When I overload new operator globally to track mem leaks, I get compilation error in the following place
::new(__tmp) _Rb_tree_node<_Val>;
looks like they allocate and fill the node there. Following is the error:
/home/symbol/Android/Sdk/ndk-bundle/sources/cxx-stl/gnu-libstdc++/4.9/include/functional: In static member function 'static void std::_Function_base::_Base_manager<_Functor>::_M_clone(std::_Any_data&, const std::_Any_data&, std::true_type)':/home/symbol/Android/Sdk/ndk-bundle/sources/cxx-stl/gnu-libstdc++/4.9/include/functional:1870:9: error: '__dest' does not name a type
new (__dest._M_access()) _Functor(__source._M_access<_Functor>());
Below is my overloading code:
void* operator new(std::size_t sz,char const* file, int line){
return newImpl(sz,file,line);
}
void* operator new [](std::size_t sz,char const* file, int line){
return newImpl(sz,file,line);
}
void operator delete(void* ptr) noexcept{
auto ind=std::distance(myAlloc.begin(),std::find(myAlloc.begin(),myAlloc.end(),ptr) );
myAlloc[ind]= nullptr;
free(ptr);
}
#define new new(__FILE__, __LINE__)
#define new new(__FILE__, __LINE__)
that is illegal. Under the standard, the behavior of a program with a keyword #define
d to something else is unspecified. Your program is ill-formed, no diangostic required.
If you are wondering why you are breaking this particular time, it is because the C++ standard library uses placement new itself where it passes a void pointer to be constructed into.

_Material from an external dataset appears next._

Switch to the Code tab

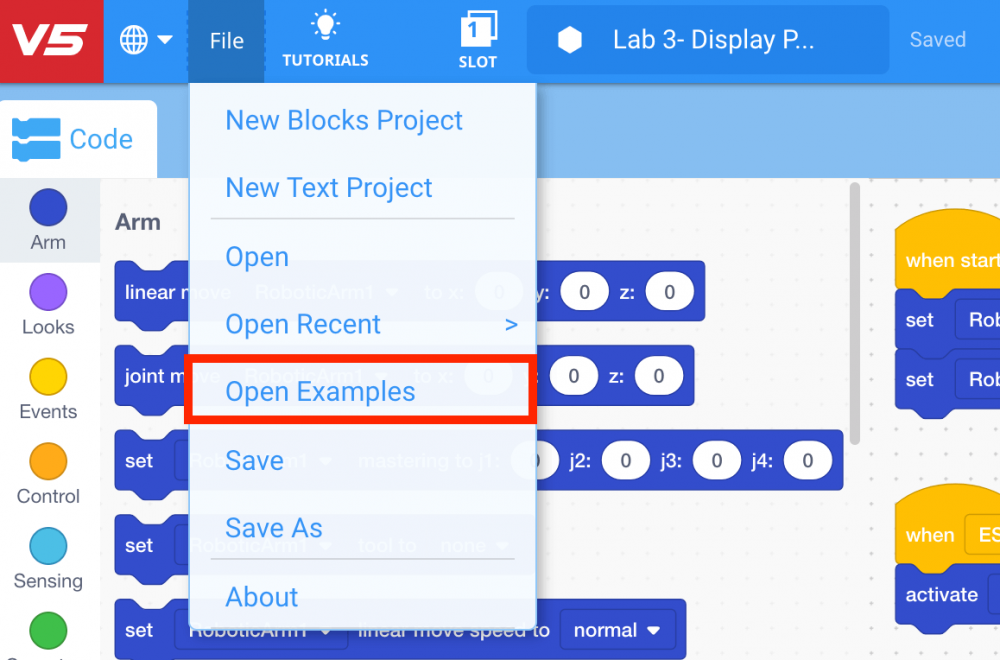point(79,139)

Your code takes the naked new
that starts a placement new expression, and replaces it with a different placement new exprssion. Which then makes the rest of the code nonsense, as we get:
new("some file", 1234) (some void pointer) some_type( constructor_args... )
which is utterly illegal syntax.
If you want to catch 99% of allocations, retool your code to use a different allocator when creating std
containers. Sweep your code to replace non-placement new
with something you can legally #define
to something different (like TRACED_NEW
and TRACED_NEW_PLACEMENT
for placement new).
Use these in your allocator.
One way to replace all uses of std::container
s with ones that use your allocators is to write your own notstd
namespace with template-aliases that replace the allocator (or whatever other retooling you want to do). This custom allocator can then use your TRACED_NEW_PLACEMENT
or TRACED_NEW
.
And the result is a well defined program instead of a hack that, at best, currently works with your current compiler.